Exercises to complete:
[a] In the article on stomach-brain signals and weight loss, which journal published the findings?
[b] What geographic place names appear in the article on stomach-brain signals and weight loss? List every one.

Passage for review:
════
Recognising signals between the stomach and brain could help people lose weight
Researchers target chemical signals that affect the amount people want to eat.
The amount of food a person wants to consume could be reduced to help people lose weight.
Researchers at the Gastrointestinal Disease Research Unit at Queen's University in Kingston, Ontario, Canada have carried out a study that showed how it could be possible to disrupt chemical signals that affect how much someone eats, which they hope could lead to a method for helping manage obesity.
According to latest figures around one in four adults and around one in every five children aged 10 to 11 is obese, which can lead to a number of additional health complications, including heart disease and type 2 diabetes.
The findings of the report, recently published in The Journal of Physiology, could provide an alternative to weight loss surgery, which while effective in weight loss, is not widely available due to invasiveness and frequent complications of the procedure.
════
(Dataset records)
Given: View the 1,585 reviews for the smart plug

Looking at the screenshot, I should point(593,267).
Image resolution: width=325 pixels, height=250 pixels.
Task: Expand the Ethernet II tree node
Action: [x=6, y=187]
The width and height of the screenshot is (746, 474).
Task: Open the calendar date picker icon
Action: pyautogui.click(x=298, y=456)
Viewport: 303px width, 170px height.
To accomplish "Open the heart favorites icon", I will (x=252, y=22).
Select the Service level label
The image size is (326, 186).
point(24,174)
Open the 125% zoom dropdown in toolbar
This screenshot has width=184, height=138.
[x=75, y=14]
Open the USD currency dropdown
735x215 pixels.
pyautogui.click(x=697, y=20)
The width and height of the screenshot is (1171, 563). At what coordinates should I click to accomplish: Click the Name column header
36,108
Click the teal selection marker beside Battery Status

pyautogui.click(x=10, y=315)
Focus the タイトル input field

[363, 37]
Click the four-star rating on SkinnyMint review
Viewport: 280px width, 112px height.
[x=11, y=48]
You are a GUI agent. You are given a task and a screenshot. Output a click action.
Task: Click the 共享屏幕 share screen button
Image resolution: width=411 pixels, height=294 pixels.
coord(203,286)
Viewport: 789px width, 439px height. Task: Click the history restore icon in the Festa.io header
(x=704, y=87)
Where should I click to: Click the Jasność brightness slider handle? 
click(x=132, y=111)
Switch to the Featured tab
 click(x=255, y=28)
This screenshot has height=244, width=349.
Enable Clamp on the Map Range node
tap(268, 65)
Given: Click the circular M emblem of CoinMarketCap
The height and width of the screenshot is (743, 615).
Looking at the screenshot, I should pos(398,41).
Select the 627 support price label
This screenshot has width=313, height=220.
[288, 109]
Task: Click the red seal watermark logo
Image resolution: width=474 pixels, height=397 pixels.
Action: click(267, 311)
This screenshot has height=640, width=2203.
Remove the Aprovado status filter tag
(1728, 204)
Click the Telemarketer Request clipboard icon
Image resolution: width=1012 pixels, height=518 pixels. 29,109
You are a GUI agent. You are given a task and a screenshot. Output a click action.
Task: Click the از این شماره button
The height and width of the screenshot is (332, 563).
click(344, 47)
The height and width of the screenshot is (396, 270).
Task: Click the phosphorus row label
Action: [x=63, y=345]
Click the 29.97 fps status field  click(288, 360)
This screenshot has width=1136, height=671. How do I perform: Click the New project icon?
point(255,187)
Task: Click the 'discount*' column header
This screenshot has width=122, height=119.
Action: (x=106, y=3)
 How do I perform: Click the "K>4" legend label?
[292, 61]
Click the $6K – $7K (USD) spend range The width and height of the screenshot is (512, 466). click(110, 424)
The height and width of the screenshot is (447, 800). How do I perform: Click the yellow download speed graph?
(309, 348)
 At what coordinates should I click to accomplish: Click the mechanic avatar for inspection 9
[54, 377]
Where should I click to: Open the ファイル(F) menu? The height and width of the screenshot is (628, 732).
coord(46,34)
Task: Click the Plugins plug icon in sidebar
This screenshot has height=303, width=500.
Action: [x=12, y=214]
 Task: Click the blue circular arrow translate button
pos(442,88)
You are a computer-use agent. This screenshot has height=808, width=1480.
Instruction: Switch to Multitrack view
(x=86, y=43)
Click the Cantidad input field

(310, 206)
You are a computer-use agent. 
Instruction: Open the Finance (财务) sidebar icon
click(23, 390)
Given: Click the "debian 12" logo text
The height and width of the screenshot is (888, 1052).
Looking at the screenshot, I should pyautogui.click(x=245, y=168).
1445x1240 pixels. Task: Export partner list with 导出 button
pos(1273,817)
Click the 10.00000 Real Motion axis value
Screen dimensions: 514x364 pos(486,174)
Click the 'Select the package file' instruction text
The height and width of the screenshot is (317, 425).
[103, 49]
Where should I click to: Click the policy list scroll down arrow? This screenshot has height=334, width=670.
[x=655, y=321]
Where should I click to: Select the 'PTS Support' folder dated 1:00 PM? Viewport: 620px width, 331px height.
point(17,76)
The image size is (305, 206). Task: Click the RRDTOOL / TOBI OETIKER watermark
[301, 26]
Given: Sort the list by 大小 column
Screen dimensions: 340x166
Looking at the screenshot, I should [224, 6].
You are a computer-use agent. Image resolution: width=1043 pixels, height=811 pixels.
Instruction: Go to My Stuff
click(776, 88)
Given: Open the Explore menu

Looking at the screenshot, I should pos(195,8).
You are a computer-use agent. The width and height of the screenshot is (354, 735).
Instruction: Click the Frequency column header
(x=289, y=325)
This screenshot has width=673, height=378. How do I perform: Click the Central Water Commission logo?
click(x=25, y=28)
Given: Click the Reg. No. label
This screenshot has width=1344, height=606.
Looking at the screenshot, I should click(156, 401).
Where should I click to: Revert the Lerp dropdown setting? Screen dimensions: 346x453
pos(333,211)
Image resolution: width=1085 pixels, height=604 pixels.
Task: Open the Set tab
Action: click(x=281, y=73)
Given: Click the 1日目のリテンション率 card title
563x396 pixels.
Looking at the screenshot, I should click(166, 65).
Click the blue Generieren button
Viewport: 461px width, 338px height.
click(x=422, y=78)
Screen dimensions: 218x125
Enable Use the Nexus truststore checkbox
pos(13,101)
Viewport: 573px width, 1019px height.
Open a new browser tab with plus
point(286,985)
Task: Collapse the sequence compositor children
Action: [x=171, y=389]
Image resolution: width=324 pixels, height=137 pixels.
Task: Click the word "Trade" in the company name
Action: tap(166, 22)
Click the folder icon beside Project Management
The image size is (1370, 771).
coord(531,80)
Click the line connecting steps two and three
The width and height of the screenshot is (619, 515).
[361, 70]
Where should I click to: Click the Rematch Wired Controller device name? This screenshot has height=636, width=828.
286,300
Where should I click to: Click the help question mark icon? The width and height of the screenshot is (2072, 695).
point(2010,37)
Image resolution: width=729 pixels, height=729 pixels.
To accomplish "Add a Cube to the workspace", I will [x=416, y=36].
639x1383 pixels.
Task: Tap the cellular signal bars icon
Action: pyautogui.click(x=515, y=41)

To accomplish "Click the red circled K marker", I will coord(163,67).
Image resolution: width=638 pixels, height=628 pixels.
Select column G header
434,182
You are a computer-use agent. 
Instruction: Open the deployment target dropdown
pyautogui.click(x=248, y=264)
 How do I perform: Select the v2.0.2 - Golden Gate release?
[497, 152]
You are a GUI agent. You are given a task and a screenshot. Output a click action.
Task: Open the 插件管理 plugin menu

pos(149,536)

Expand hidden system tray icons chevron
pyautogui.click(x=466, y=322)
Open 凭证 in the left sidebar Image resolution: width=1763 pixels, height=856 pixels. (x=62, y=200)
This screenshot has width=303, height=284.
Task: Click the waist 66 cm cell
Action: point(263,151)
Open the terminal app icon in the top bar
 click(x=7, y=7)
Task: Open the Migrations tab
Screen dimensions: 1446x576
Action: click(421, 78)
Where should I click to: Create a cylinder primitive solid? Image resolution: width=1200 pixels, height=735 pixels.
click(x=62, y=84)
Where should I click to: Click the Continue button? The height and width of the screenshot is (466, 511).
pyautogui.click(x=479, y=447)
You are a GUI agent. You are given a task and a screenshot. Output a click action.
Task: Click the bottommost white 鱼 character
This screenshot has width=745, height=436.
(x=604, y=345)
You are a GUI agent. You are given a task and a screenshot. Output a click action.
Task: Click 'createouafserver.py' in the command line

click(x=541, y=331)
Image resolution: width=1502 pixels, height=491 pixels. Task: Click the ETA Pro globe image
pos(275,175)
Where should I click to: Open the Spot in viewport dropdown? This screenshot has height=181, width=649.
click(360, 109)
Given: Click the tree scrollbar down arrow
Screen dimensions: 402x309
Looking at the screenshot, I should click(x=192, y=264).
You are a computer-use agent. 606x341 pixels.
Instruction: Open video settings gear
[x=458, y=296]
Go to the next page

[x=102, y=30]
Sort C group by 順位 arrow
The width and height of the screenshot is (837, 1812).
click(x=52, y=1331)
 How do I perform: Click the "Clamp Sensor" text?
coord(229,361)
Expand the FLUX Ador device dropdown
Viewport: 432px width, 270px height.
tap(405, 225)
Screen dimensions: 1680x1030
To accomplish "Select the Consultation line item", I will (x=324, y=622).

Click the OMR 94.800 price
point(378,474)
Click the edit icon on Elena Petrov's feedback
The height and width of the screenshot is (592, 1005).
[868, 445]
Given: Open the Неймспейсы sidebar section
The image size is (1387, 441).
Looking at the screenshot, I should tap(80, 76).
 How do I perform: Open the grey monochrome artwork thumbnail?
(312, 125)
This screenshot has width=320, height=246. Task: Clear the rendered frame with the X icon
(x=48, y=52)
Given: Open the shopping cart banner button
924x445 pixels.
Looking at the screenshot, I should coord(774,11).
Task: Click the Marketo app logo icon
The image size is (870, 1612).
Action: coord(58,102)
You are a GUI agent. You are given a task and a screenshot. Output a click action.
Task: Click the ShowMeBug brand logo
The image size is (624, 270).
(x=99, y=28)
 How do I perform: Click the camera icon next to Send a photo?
════
Answers by item:
[a] The Journal of Physiology

[b] Kingston, Ontario, Canada